■ **DIRECTIONS**
Could you retype exactly the lines running from the line with "Tap the partially hidden email address" to the end of the data, both included, and nothing else?

■ **SUPPLIED MATERIAL**

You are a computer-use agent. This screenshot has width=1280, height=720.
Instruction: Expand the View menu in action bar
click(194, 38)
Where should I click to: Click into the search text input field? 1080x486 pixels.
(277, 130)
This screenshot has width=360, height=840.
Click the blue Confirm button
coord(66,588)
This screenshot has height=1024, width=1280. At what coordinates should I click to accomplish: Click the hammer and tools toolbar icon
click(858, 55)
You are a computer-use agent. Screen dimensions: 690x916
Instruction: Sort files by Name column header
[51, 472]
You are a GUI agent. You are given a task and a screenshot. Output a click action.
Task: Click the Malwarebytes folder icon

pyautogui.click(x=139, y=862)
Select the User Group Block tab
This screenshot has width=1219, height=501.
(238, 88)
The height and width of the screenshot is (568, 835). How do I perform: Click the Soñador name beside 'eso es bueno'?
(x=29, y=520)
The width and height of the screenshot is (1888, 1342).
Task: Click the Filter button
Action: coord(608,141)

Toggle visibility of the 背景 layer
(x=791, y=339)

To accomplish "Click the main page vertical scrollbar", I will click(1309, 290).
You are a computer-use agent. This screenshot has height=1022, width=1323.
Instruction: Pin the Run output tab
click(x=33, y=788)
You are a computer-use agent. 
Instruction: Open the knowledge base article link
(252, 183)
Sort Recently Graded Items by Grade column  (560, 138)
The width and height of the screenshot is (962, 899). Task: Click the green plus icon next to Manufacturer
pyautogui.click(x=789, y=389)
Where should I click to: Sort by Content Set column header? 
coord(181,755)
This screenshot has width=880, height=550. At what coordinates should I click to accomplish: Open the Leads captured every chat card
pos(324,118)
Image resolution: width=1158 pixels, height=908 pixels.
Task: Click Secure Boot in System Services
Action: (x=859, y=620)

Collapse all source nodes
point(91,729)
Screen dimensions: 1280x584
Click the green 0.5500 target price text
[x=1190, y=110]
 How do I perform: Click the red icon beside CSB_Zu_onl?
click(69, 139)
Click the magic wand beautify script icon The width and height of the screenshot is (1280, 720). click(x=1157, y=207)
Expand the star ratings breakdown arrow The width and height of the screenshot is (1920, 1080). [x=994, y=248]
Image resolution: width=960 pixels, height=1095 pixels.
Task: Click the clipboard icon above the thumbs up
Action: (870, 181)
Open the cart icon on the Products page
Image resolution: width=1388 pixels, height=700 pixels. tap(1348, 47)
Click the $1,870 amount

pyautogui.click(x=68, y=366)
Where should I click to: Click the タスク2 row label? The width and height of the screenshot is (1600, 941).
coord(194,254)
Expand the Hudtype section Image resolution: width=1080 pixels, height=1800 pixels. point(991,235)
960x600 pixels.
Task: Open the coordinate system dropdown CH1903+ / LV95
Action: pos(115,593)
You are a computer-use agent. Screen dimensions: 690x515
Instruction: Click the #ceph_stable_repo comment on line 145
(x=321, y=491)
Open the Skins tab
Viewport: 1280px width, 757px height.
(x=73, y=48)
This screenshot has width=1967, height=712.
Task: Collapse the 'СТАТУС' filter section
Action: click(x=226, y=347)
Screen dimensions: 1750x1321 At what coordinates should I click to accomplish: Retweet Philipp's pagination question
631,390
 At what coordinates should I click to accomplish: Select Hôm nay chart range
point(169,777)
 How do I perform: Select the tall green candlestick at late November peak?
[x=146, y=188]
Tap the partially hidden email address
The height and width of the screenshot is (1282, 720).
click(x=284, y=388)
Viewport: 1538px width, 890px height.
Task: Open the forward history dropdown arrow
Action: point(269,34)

■ **ANSWER BOX**
Tap the partially hidden email address
The height and width of the screenshot is (1282, 720).
click(x=284, y=388)
Viewport: 1538px width, 890px height.
Task: Open the forward history dropdown arrow
Action: point(269,34)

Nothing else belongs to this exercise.